Esatto, proprio quello che volevo dirgli io! Cosa si era messo in testa? Gliel'avevo sempre ripetuto, che loro fanno piazza pulita. Lui, me e Ran eravamo in pericolo, se ne rendeva conto?

– È qui che si sbaglia – continuò invece attraverso il papillon cambia-voce – la polizia è qua sotto. Lei non può scappare e non può cancellare nulla, e loro non possono rischiare che lei parli. Distruggeranno le prove, ma uccideranno anche lei, mentre non sapranno mai che io sono ancora vivo, perché questa registrazione finirà in mano alla polizia, a cui dirò di tenere tutto nascosto. È vero però che io non posso sperare di incastrare tutta l'organizzazione partendo da lei. Se vuole salvarsi la vita, deve tenere fuori l'organizzazione da tutto questo: riagganci e dia il telefono che registra alla bambina dai capelli ramati che era lì prima. Le dia anche qualsiasi cosa che la colleghi all'organizzazione. Con la polizia si inventi una storia di vecchi rancori verso di me, o verso i detective in generale. Se la storia non regge, sospetteranno che era legato ad un'organizzazione, ma non scopriranno nulla.

Il finto detective iniziò ad abbassare il telefono, mentre lui allontanava il cambia-voce con un'espressione soddisfatta. Aveva tutto sotto controllo, nella risoluzione del caso non aveva esitato una volta. Non avevo mai trovato nulla di piacevole nel fare il detective, ma in quel momento in lui c'era una determinazione che mi aveva affascinato dalla prima volta che aveva risolto un caso davanti a me, quella sicurezza di cui io avevo bisogno e che non avevo mai avuto sotto la maschera; avrei voluto che me la trasmettesse, ma rimanevamo sempre più distanti di quanto sembrasse.

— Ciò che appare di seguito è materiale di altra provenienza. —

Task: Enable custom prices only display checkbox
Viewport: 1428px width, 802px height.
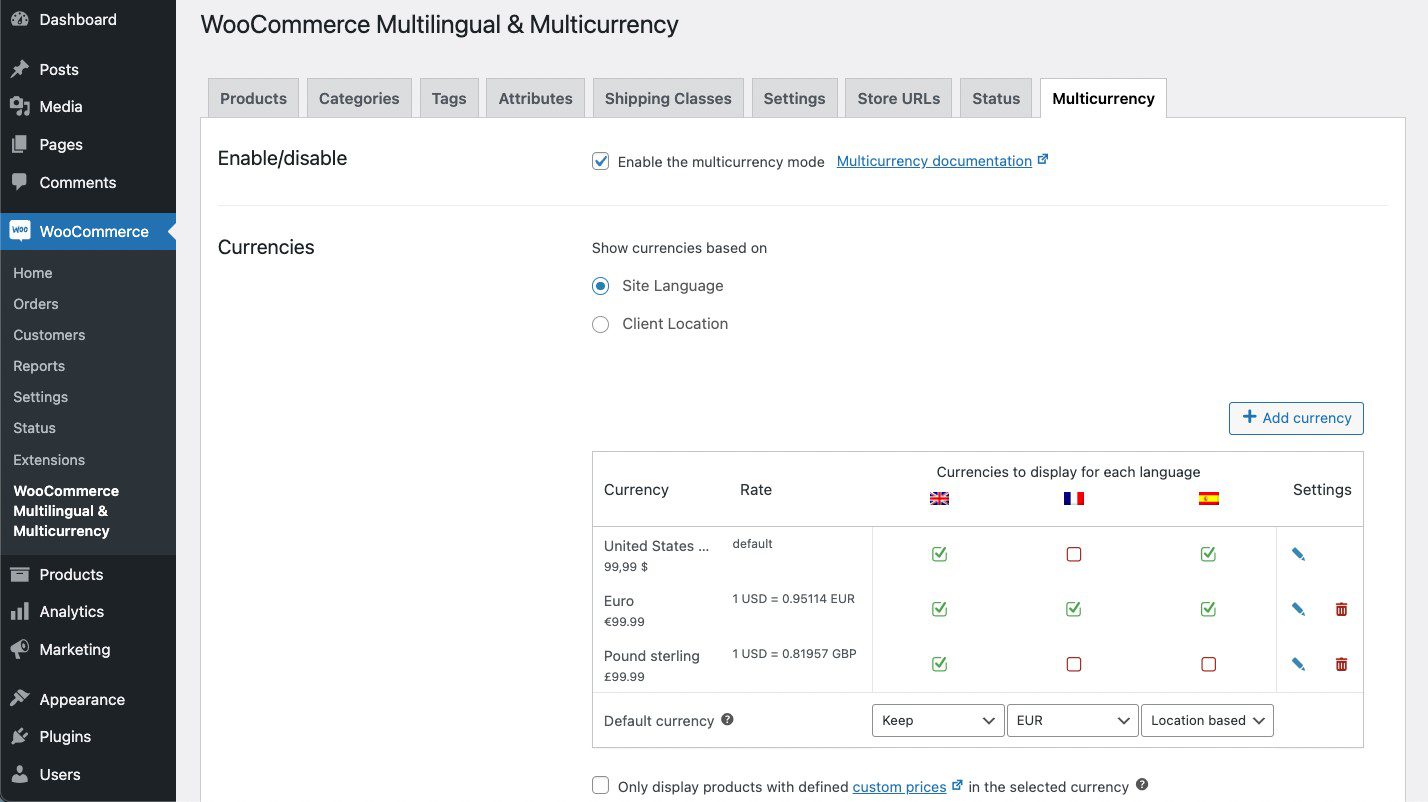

Quando il criminale guardava dalla finestra se ci fosse davvero la polizia, Ran gli aveva strappato le mani il telefono urlando “Shinichi!”, ma era troppo tardi. Ran abbassò rassegnata la cornetta e lasciò che la prendessi dalle sue mani, con quel suo modo di farsi intendere da me senza parlare. Staccai poi tutto il telefono con registratore digitale per portarlo via. Il falso Onihara mi allungò una foto che ritraeva lui e la sua complice in un ufficio vestiti di nero e si rivolse a me:

– Non ho mai visto una persona con i capelli del tuo colore naturali, qui in Giappone. Tu sei la sorella minore di Sherry o qualcosa di simile, e conosci quel Kudo, ecco perché sapeva tutto. Mi sarebbe piaciuto arrivare in fondo a questa storia, e consegnarvi tutti e due...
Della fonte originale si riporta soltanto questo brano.